It has been propagated to use the CSA technique in order to achieve better restriction and weight loss compared to the LSA technique [25]. However, we found no difference regarding weight loss at 1-year follow-up. While not all of the authors looked at weight loss [7, 18, 26], Gould et al. found similar weight loss when comparing 21-mm to 25-mm stapler [19]. Lee et al. did see a greater weight loss during the first few months after LRYGB in patients with gastrojejunostomy stenosis, independent of the surgical technique, but after 12 months, the difference had disappeared [22]. Bohdjalian et al. and the recent publication of Schneider et al. compared LSA to CSA and found no difference in weight loss after 2 years, which up to now is the longest follow-up time when comparing the LSA to the CSA technique [27, 28]. Therefore, the use of the CSA technique for better weight control seems to be unjustified. Although there was no statistically significant difference, we did see a tendency in better remission of DM II in the LSA group. Long-term data are needed in order to fully clarify this question and to address the role of restriction as well as the amelioration of the comorbidities. Multiple modern concepts other than restriction, that explain weight loss after LRYGB surgery, have been recently identified. Altered bile flow, changes in gastrointestinal hormones, and changes in metabolic rate are most likely more important than restriction and malabsorption [29,30,31,32].
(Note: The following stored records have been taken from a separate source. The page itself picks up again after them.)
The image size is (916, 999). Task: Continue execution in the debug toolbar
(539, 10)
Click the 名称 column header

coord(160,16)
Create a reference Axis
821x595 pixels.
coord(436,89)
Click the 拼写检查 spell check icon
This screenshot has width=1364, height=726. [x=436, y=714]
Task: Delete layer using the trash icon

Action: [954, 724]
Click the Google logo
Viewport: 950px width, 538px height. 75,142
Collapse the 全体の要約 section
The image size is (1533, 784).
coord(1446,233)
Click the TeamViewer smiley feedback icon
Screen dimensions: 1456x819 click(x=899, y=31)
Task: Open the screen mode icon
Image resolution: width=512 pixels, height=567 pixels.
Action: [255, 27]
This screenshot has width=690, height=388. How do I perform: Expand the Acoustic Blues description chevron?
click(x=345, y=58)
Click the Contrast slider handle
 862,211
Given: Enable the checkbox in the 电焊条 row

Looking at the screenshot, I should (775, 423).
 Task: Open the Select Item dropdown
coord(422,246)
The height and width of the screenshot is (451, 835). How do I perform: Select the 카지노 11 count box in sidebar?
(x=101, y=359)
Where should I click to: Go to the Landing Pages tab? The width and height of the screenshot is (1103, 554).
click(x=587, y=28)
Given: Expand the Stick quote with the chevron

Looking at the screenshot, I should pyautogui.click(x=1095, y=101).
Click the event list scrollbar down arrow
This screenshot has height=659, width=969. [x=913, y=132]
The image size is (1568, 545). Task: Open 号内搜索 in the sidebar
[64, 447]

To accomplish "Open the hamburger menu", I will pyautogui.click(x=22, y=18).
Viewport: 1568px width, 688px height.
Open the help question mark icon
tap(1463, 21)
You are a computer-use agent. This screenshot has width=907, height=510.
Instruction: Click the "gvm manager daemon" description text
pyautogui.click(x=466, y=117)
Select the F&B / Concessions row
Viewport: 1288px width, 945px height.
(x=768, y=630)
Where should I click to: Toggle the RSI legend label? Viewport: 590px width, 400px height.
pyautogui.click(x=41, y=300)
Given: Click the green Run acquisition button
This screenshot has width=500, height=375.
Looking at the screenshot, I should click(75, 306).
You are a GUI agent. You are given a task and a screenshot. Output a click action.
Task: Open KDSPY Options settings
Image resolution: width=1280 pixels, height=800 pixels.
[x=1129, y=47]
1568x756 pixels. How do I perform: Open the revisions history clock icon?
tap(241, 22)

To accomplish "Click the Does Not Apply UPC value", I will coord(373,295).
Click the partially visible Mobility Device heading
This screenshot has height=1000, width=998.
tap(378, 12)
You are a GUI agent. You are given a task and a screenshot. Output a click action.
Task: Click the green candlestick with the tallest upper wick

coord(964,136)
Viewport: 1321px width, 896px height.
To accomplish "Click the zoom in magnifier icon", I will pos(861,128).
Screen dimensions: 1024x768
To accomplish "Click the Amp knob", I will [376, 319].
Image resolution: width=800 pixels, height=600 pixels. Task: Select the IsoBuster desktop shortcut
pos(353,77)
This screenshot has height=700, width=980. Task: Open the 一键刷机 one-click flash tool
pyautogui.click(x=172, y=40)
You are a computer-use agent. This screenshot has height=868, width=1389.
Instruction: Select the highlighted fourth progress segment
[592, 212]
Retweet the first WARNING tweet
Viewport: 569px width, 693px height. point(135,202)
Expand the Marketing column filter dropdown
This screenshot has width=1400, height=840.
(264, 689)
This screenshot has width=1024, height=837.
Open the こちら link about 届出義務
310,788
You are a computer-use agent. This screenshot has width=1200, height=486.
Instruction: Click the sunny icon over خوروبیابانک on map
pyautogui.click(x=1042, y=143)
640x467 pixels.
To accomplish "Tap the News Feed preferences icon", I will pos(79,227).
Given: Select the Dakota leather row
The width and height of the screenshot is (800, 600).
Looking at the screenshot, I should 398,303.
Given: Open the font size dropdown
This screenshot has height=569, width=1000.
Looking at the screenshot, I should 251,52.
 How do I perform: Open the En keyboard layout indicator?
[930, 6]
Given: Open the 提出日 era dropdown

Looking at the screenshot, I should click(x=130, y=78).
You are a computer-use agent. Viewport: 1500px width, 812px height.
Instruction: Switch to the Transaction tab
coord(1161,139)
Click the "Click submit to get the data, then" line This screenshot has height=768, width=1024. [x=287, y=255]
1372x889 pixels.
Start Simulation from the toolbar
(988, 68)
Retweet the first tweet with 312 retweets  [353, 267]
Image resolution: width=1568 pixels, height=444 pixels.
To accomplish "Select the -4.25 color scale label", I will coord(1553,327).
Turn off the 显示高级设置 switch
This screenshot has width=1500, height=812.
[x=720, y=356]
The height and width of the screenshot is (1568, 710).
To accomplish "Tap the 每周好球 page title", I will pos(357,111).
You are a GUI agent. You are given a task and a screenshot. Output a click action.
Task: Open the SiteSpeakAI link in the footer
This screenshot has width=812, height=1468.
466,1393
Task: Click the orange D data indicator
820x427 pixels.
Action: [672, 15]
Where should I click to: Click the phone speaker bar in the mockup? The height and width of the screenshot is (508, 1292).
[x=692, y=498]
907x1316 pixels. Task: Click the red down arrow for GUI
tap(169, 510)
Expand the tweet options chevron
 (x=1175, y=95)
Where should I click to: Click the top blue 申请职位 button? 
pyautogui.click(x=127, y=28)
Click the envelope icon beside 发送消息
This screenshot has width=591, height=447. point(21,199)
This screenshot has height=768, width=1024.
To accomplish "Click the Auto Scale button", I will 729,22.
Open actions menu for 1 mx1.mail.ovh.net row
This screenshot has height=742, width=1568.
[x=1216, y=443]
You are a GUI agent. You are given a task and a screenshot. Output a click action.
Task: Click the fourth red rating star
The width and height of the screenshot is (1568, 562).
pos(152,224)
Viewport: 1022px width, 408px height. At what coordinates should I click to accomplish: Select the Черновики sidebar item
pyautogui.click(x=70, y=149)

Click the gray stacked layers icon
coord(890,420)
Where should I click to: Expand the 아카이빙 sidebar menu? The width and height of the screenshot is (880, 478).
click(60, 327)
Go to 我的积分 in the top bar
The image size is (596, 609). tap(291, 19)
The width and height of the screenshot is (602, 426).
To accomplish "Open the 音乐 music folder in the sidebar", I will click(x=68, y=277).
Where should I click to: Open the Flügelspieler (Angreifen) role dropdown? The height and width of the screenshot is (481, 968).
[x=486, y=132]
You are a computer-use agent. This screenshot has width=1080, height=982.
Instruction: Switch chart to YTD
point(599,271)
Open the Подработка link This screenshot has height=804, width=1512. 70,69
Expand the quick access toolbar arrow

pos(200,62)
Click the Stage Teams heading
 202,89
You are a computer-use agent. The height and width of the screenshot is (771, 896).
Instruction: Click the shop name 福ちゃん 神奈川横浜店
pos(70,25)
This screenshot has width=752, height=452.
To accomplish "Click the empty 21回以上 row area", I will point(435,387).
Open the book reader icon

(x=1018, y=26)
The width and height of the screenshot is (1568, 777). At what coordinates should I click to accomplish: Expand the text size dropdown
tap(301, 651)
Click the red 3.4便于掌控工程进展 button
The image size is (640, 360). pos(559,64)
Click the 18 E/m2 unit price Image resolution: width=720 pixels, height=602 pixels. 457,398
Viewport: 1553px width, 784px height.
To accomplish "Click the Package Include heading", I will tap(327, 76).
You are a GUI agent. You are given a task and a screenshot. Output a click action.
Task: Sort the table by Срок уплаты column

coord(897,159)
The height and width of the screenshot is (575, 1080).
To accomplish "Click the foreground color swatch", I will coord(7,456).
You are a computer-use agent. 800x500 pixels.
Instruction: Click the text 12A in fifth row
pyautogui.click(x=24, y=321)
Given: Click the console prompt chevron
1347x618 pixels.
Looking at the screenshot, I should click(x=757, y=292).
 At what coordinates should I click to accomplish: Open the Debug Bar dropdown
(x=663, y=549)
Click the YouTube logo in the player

The shortcoming of this study is its retrospective design and potential bias related to these kinds of analyses, such as the comparison of the results of two different surgeons. However, all patients were treated equally in the same institution by the same team in a short period in order to minimize era bias or change of patient care. In addition, our obesity center has a large experience performing over 200 cases per year and each step from the operation to the postoperative care is standardized.

Conclusion

In conclusion, our data show that there is no advantage in using the 21-mm CSA technique compared to the LSA technique. On the contrary, the stricture rate is higher with no difference concerning weight loss at 1 year. Therefore, the LSA technique might be the preferred technique to perform the gastrojejunostomy in LRYGB.